In their Courier letter last Wednesday, the pasture owners sound like they're trying to squeeze the extra $500,000 from the city:

  • City officials are premature and incorrect regarding their statement about the pasture being saved. It isn’t yet and we believe strongly the voters will again speak loud and clear on March 6th if the city fails to acquire “The Jewel of the Foothills” this time. That’s our opinion.

    —The Owners of Johnson’s Pasture

Why don't they just send Rocco out to break a few knuckles? It amounts to much the same thing. The owners are just trying to throw a scare into Johnson Pasture supporters hoping they will frighten the city into action. Nothing like sowing a little panic to get some action.

Funny how these things come up right before the election--mining, affordable housing, Padua Park, Johnson's Pasture, Police Commission Chair Kevin Arnold's recent tantrum (noooooo, that didn't have anything to do with electioneering). What was everyone doing the last two years?

Postscript: The city has its response to the pasture owners' mini-PR campaign: http://www.ci.claremont.ca.us/download.cfm?ID=1077.

Give the city's staff credit, they are working pretty hard on a lot of these issues. They're using a lot more imagination in coming up with solutions than the prior administration did, and they get precious little credit for it. They've taken the professionalism up a notch in town. They just need to realize that Ellen Taylor, Sandy Baldonado, Paul Held, Valerie Martinez, et. al., do not represent the entire city. If fact, they represent an increasingly smaller demographic.
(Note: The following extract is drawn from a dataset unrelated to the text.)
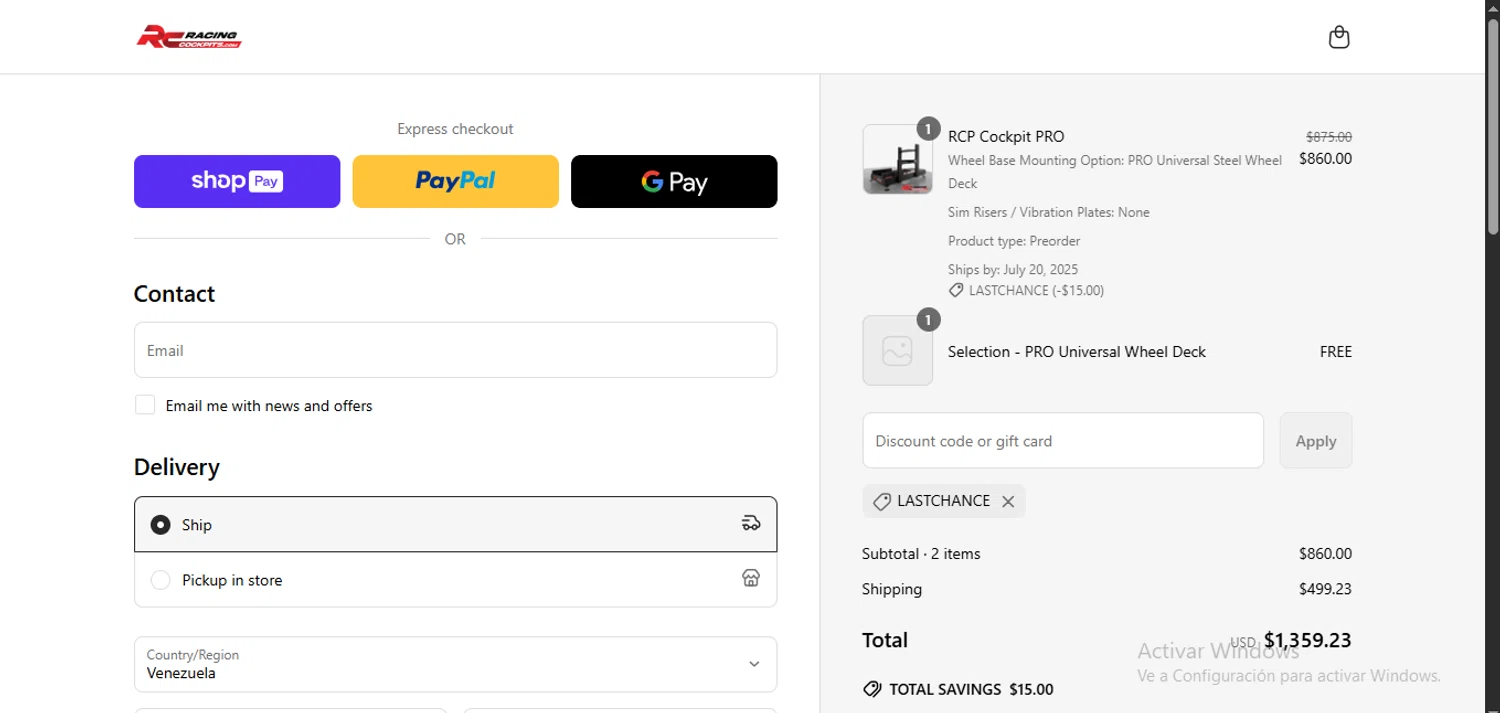Click the Total Savings tag icon
This screenshot has width=1500, height=713.
(872, 689)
Wednesday, February 28, 2007

Council contretemps

The Claremont 400 had Kevin Arnold carrying their water for them at last night's city council meeting. Arnold came in and ripped into councilmembers Calaycay and McHenry, and slightly into Peter Yao in public comment for discussing City Manager Jeff Parker's contract and compensation publicly at the city council meeting two weeks earlier.

Odd, even though at that earlier council meeting ALL five of the councilmembers were speaking, Arnold focus his fire on McHenry and Calaycay. Arnold was mad because he claimed they were discussing closed session subjects in public. The city attorney didn't think there was any violation here, and at any rate, she didn't stop the council meeting when the subject came up--something she normally does if it appears there might be a procedural violation. Of course, the 400 only believes the city attorney's opinions when they want to, as they did with the Elderkin fib about the conflict of interest matter (check that one out at city hall--it's a public document).

Like Lynn Forester, Arnold singled out McHenry and Calaycay for doing exactly what the other councilmembers present were doing.

Why Kevin Arnold? Well, he was a schoolboard candidate, and he had considered running for council this time around (Paul Held and Valerie Martinez were stoking that fire). This may have been an opening salvo in an Arnold campaign for 2009. We'll try to post Arnold's attack on YouTube once the video is up on cable (it should air next Monday night on local cable).

Just another case of the 400 trying to stir the pot before the election. More on that subject later.